The selection procedure started with a broad search strategy. This was to avoid the risk of exclusion of any paper that might meet our criteria. The use of only one data source (MEDLINE) carries a chance of selection bias. To overcome this problem, we re-searched by inserting the authors name into MEDLINE. This resulted in the further identification of 103 papers. Inter-reader agreement did not exceed the level of moderate. We consider the result (
[kappa] = 0.51 ± 0.03) as acceptable and attributable to the step 1 process of reading only the abstracts.
In step 2, where the inter-reader agreement was high (
[kappa] = 1), the entire paper was accessed. In most of the included studies, the implant surface topography was characterized by more than one surface roughness parameter (i.e., Ra/Sa, Rq/Sq, Rsk/Ssk, etc.). However, Ra/Sa was the only parameter that was used in all 14 studies. By definition, the Ra-or Sa-value is a good general description of the height variation, but is insensitive to wavelength and occasional high peaks and low valleys (Wennerberg, 1996). Morra et al.(2003) analyzed the surface composition of 34 different titanium dental implants. They reported that surface topography and surface chemistry are intrinsically intertwined, and they concluded that surface topography is not the only variable controlling the biological response. Yet, despite this shortcoming, we used Ra/Sa as the surface roughness descriptive value to relate bone response with the biomechanical variable.
All selected studies dealt with surface roughness and bone-to-implant contact.
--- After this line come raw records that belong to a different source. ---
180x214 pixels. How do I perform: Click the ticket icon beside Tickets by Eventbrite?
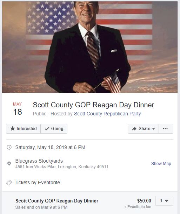click(x=9, y=183)
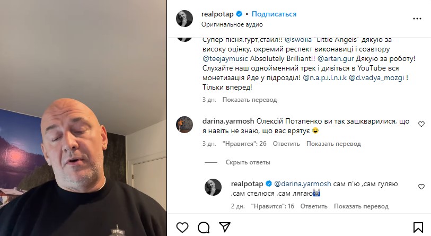Click the verified badge next to realpotap header
This screenshot has width=431, height=236.
[239, 14]
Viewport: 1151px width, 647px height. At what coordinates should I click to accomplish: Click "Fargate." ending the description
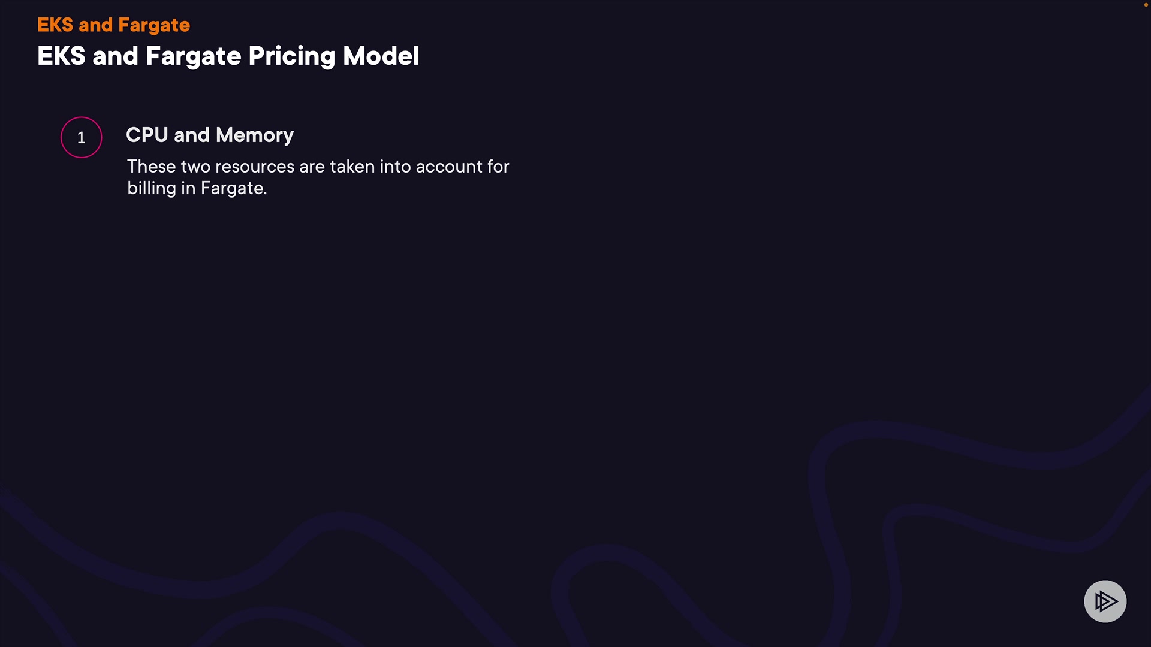(x=233, y=188)
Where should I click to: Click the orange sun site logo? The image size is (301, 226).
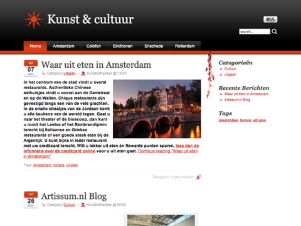click(x=34, y=19)
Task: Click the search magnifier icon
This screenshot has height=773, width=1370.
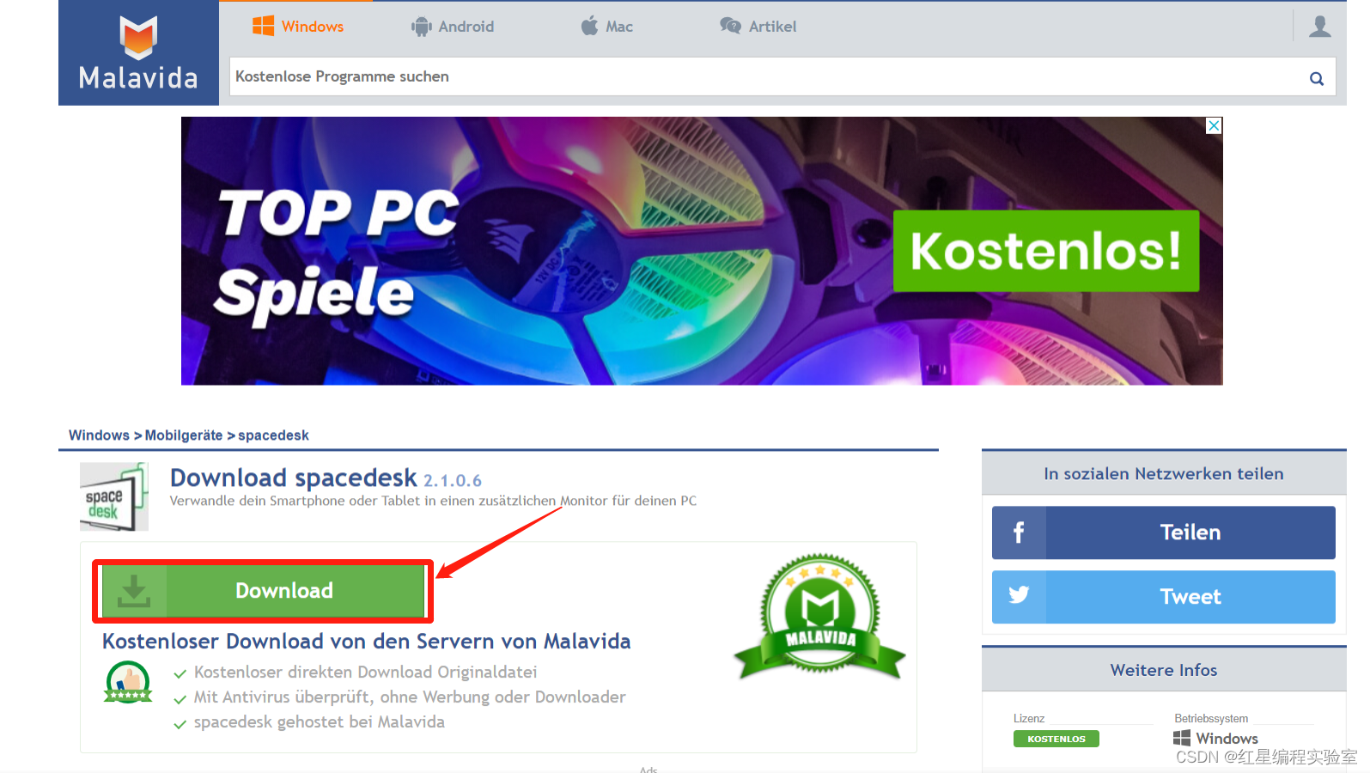Action: 1316,78
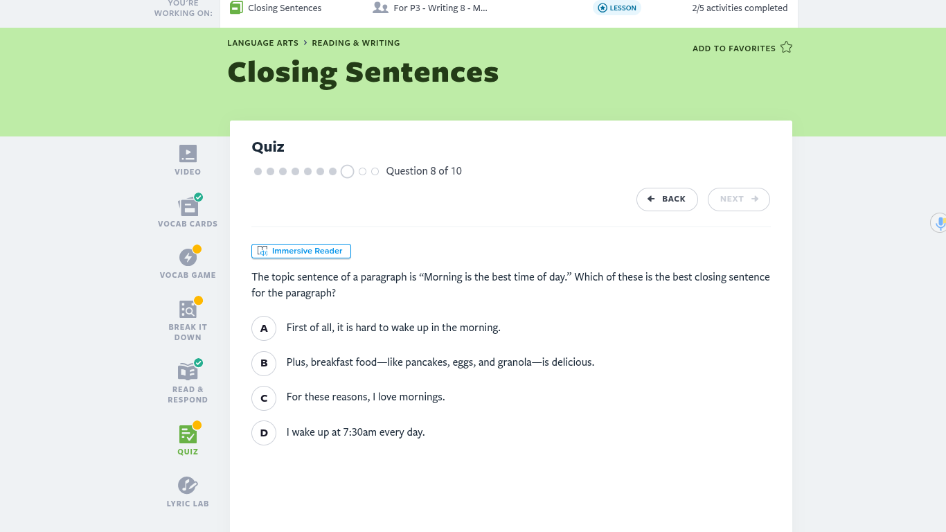The image size is (946, 532).
Task: Open the Break It Down activity
Action: [x=188, y=310]
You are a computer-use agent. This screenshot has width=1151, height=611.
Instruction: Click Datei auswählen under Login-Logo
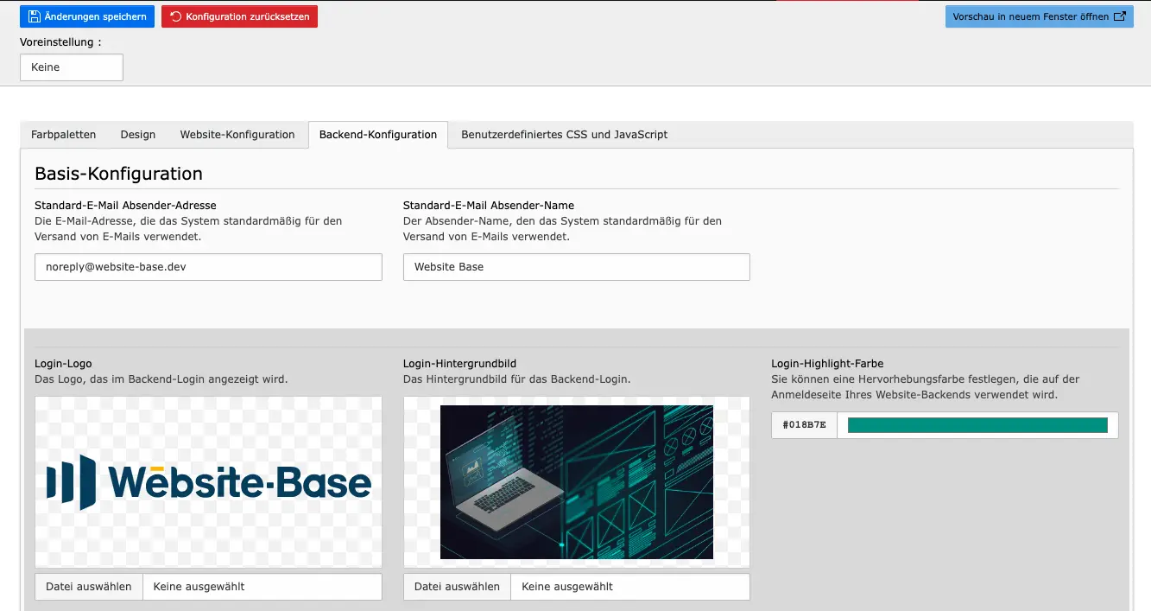pos(88,586)
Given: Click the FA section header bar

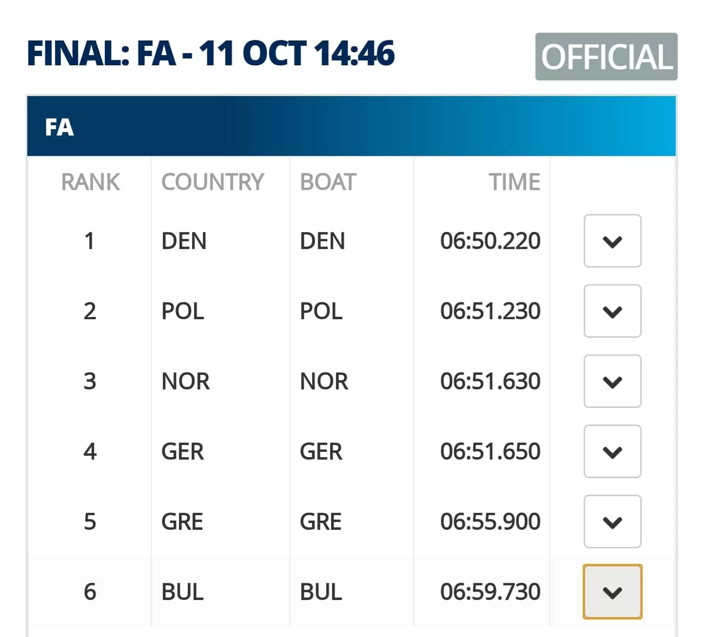Looking at the screenshot, I should click(x=351, y=126).

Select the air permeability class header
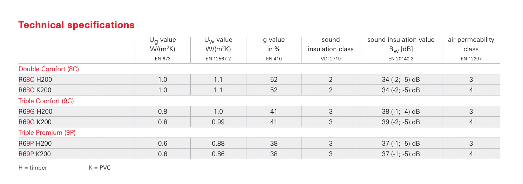click(x=471, y=44)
Since about half of the studies showed a significantly increased bone-to-implant contact with a higher surface roughness, the trend for the relationship of surface roughness with bone-to-implant contact is positive. In contrast, it has been claimed that only a very narrow range of surface roughness values (i.e., Ra/Sa value from 11.5 µm) positively correlates with increased bone-to-implant contact (Wennerberg and Albrektsson, 2000). However, this was not confirmed by the systematic review, because a positive effect on the bone response was seen from Ra/Sa of ~ 0.5 µm up to ~ 8.5 µm. Although it is difficult to provide a definite explanation for this discrepancy, we know that surface roughness measurements on oral implants are very complex. The different methods used in the various studies can result in different data, which hampers a correct comparison of the results obtained. Therefore, a standardized method for measuring and describing surface roughness must be developed.
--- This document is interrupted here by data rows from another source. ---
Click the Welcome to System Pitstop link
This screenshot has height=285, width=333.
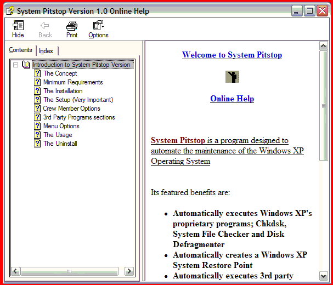click(x=232, y=55)
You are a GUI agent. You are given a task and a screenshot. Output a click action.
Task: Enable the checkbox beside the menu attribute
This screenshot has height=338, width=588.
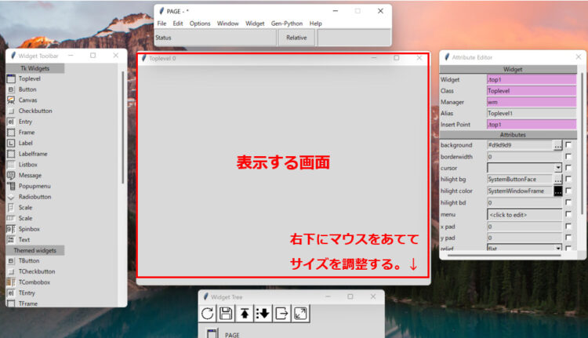point(568,214)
Regarding the interpretation of biomechanical tests, push-out testing has been shown in the literature to be uninterpretable for implant materials with different Youngs moduli (Dhert et al., 1992). The authors in this study focused on the influence of test conditions on the push-out results. They demonstrated that comparisons of the bone-implant strength would only give rise to more confusion in interpreting and comparing push-out results. Further, the push-out test results showed a stronger relation (Thompson et al., 1999) between surface roughness and bone bonding strength than did the torque test results. This relation was seen in the same range of surface roughness values as for the bone-to-implant contact. This implies that push-out testing indeed reflects the bone-to-implant response. Consequently, removal torque testing might not be the best test for the evaluation of implant fixation or the amount of bone around the implant. This suggestion is enhanced by the knowledge that the underlying biomechanical phenomena in torque testing are very complex, e.g., the shear stress condition at the interface. However, the shape or configuration of the implant system is always an additional issue in the selection of a biomechanical test. Therefore, push-out testing requires the use of cylindrical implants. However, most oral implants have a screw-shaped design. Therefore, when there is no other choice than the use of torque testing, bone-to-implant contact measurements should always be performed, and a thorough analysis conducted of the fracture interface after the torque testing, to determine whether the torque failure is indeed caused by failure of the bone-implant interface.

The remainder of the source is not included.